(Provided data)
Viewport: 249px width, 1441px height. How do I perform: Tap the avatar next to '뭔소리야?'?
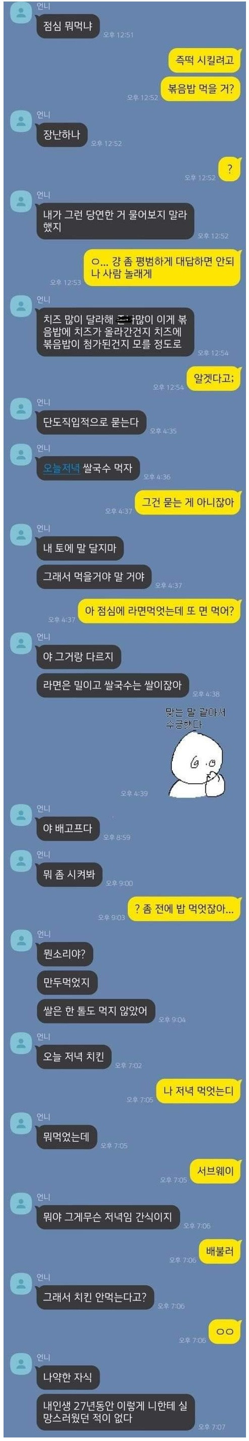coord(21,940)
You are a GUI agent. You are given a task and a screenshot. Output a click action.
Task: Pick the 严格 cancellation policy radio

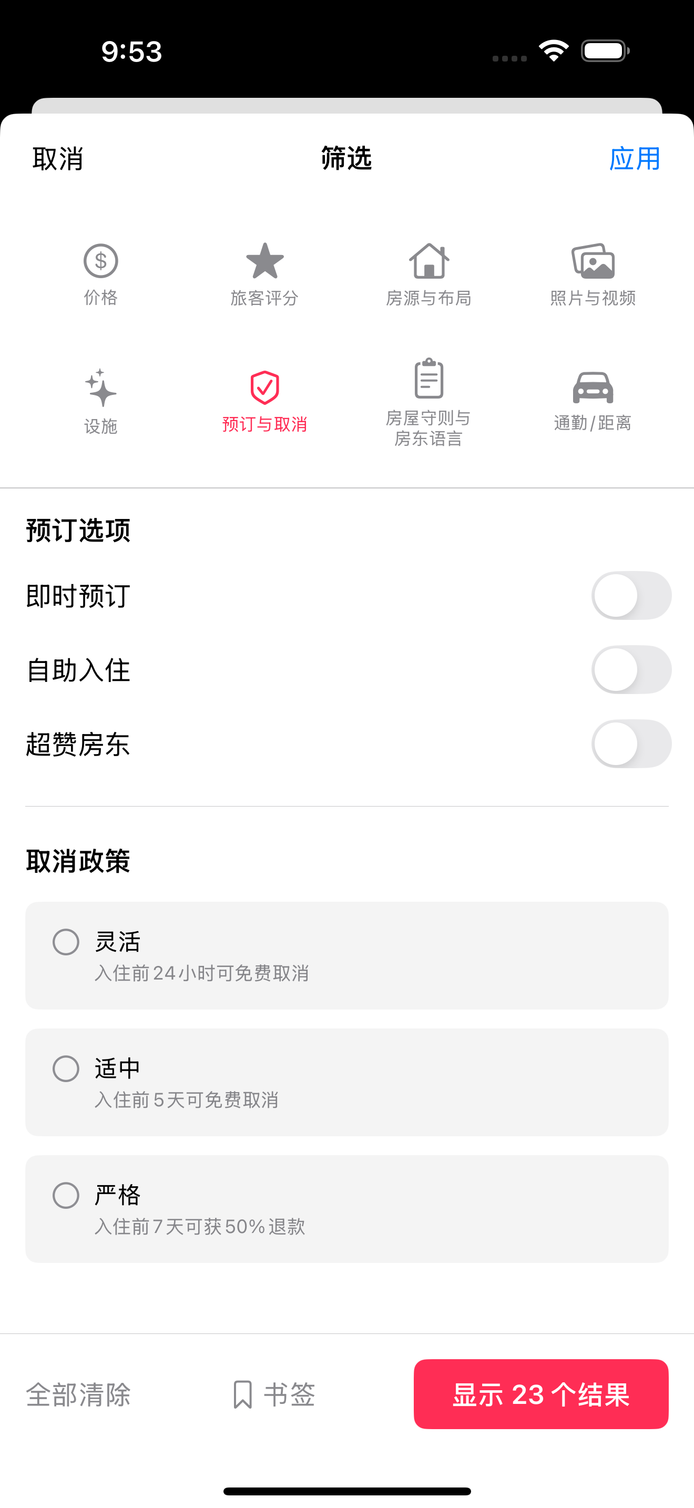(x=66, y=1195)
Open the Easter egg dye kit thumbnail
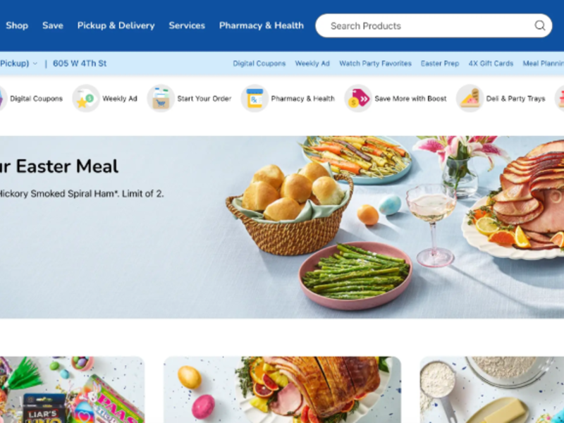Screen dimensions: 564x423 pyautogui.click(x=72, y=390)
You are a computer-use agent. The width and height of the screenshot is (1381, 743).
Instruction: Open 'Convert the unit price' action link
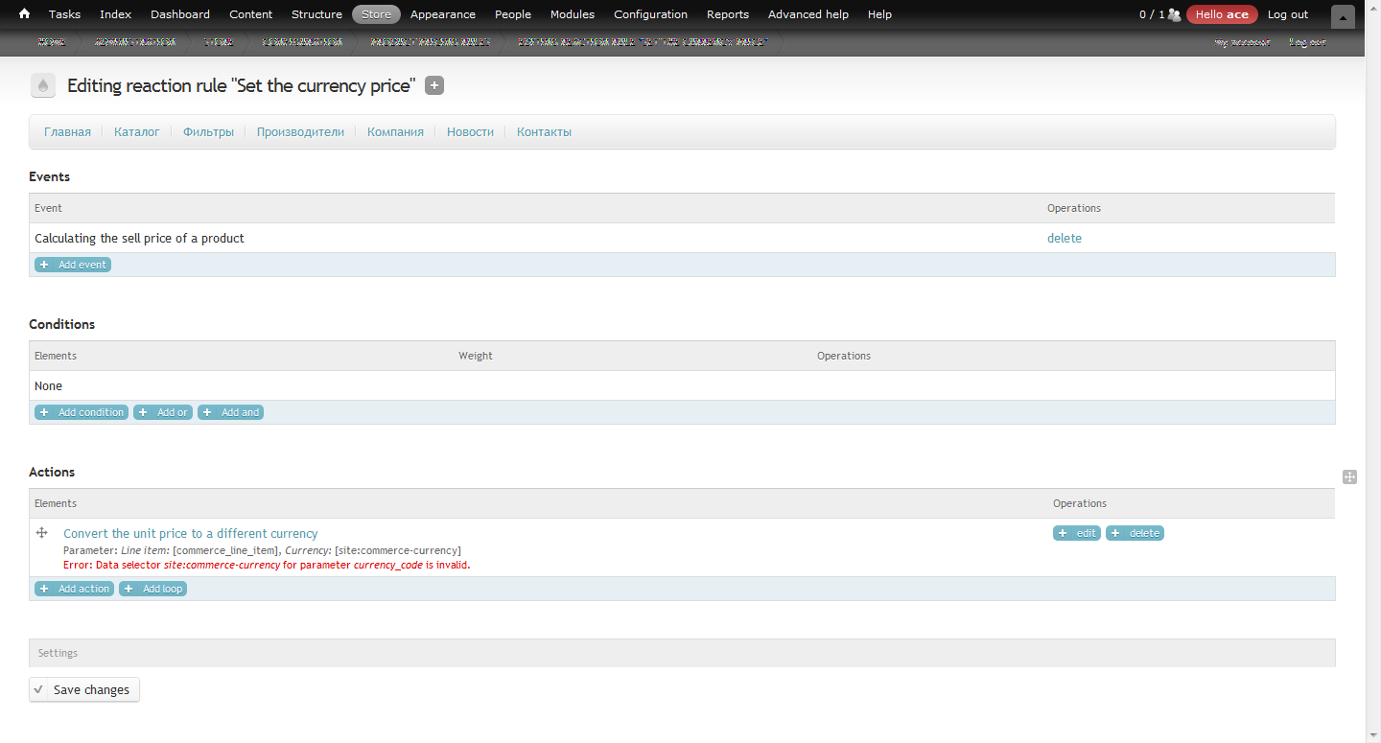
(End Provided data)
(What is needed):
Show every line above in which the word "action" occurs.

(Response to this exercise):
You are a GUI agent. You are given a task and a screenshot. Output a click action.
Instruction: Open 'Convert the unit price' action link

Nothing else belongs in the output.